Die Grenfells hatten Freikarten für sich und die Australier, und als Joyce las, dass ich in London war, lud sie mich ein – obwohl das bedeutete, dass Reggie seinen Platz an mich abtreten und im ersten Rang sitzen musste; ich war entsetzt.
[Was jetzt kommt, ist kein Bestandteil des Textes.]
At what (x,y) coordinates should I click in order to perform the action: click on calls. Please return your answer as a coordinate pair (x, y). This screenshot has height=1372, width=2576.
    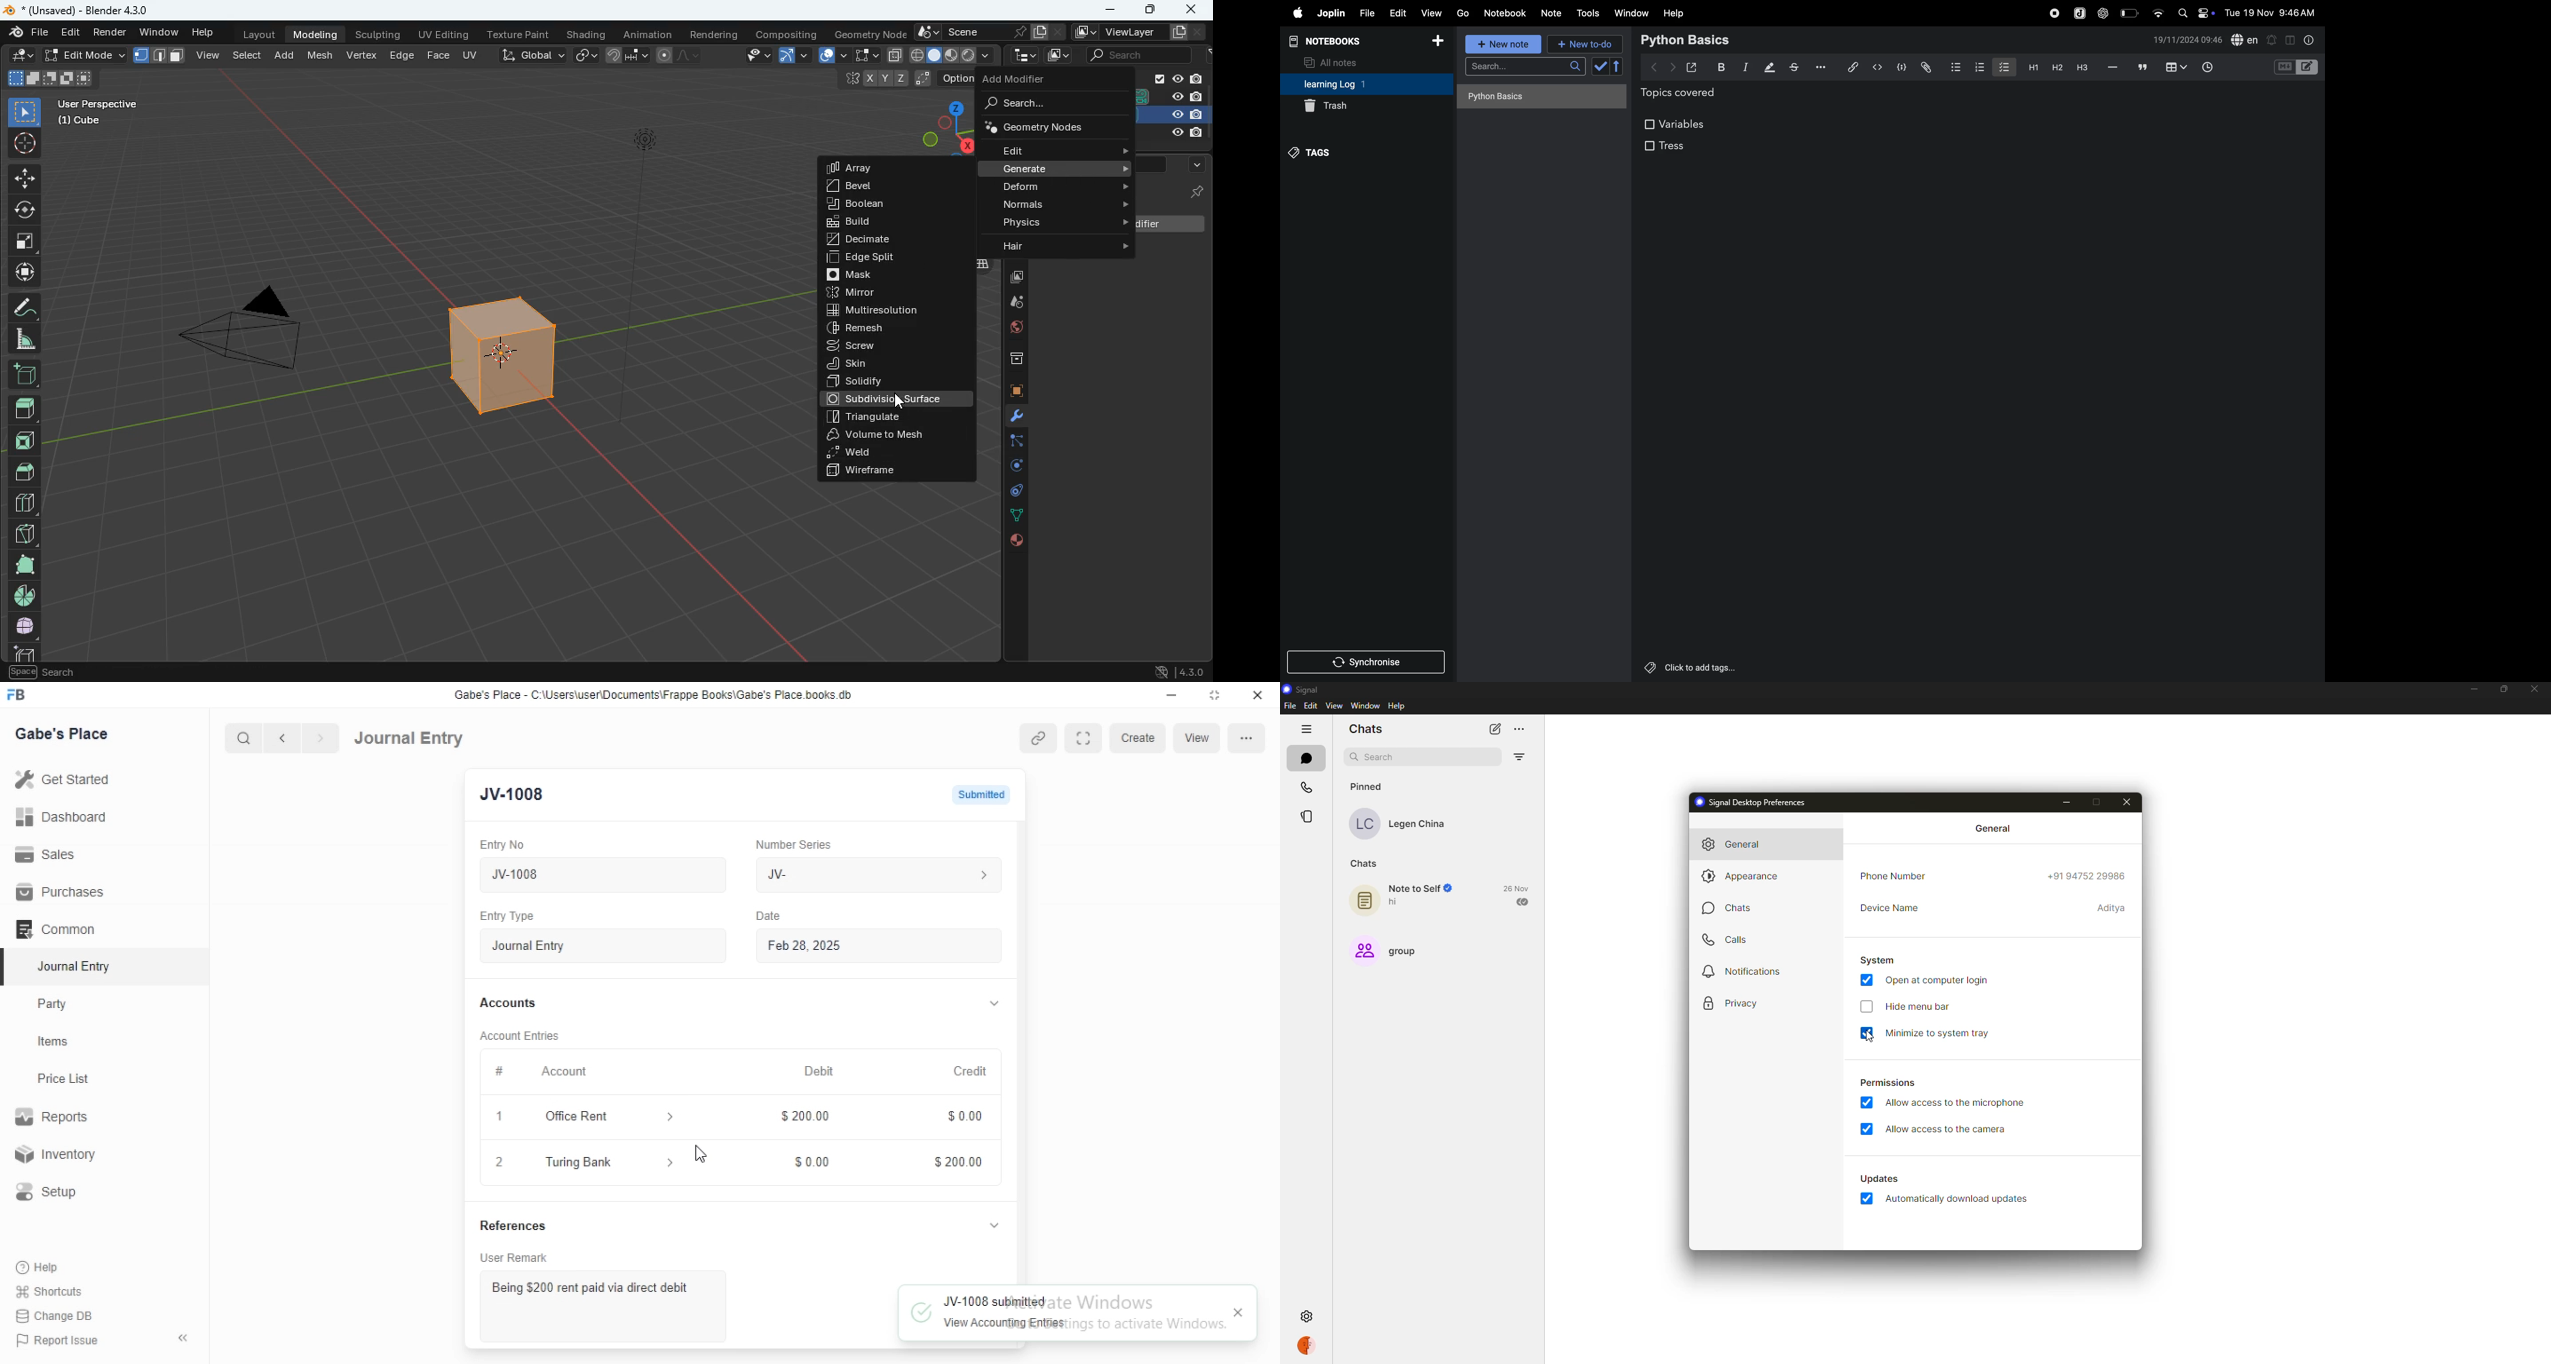
    Looking at the image, I should click on (1724, 941).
Was für eine Erfahrung, mit einer berühmten Bühnenschauspielerin den Gang im Theater entlangzugehen! Alle Zuschauerblicke folgten ihr, und als wir uns setzten, spürte man förmlich, wie sich überall die Hälse reckten.
Peter Brooks Inszenierung war im ersten Moment ein Schock, halb Theater, halb lärmender Zirkus. Mrs. G. war auf der Stelle wie verzaubert; ich war besorgt, dass Puck von seinen Stelzen stürzen oder die Teller, mit denen er jonglierte, fallen lassen würde. Mitten im zweiten Akt packte es mich plötzlich, und ich dachte: »Ich mag es nicht, aber ich liebe es.« Es ist wahnsinnig stimulierend, Shakespeare auf diese Weise auf der ganzen Bühne explodieren zu sehen.
Nachdem sie sich von den Australiern verabschiedet hatten, fuhren sie mich nach Hause. Joyce fuhr, weil es ein neues Auto war und Reggie wollte, dass sie sich an das Fahrgefühl gewöhnte.
Bloomsbury brachte sie förmlich zur Verzweiflung. Das Einbahnstraßen-System treibt die Autofahrer zum Wahnsinn, denn man muss unfreiwillig fünf Querstraßen weiter fahren, bis man eine findet, die in die richtige Richtung geht. Und sie wollte mich
nicht
an der Shaftesbury Avenue, also an der falschen Ecke der Great Russell Street, aussteigen lassen, sie wollte mich
nicht
um die Ecke in der Bloomsbury Street aussteigen lassen, der Hoteleingang war in der Great Russell Street, und dahin würde sie mich
weiß Gott
auch bringen. Und nachdem sie eine halbe Stunde lang im Zickzack in nördlicher und in südlicher Richtung herumgekurvt war, erreichte sie triumphierend ihr Ziel und nahm meine Gratulationen mit Anmut entgegen.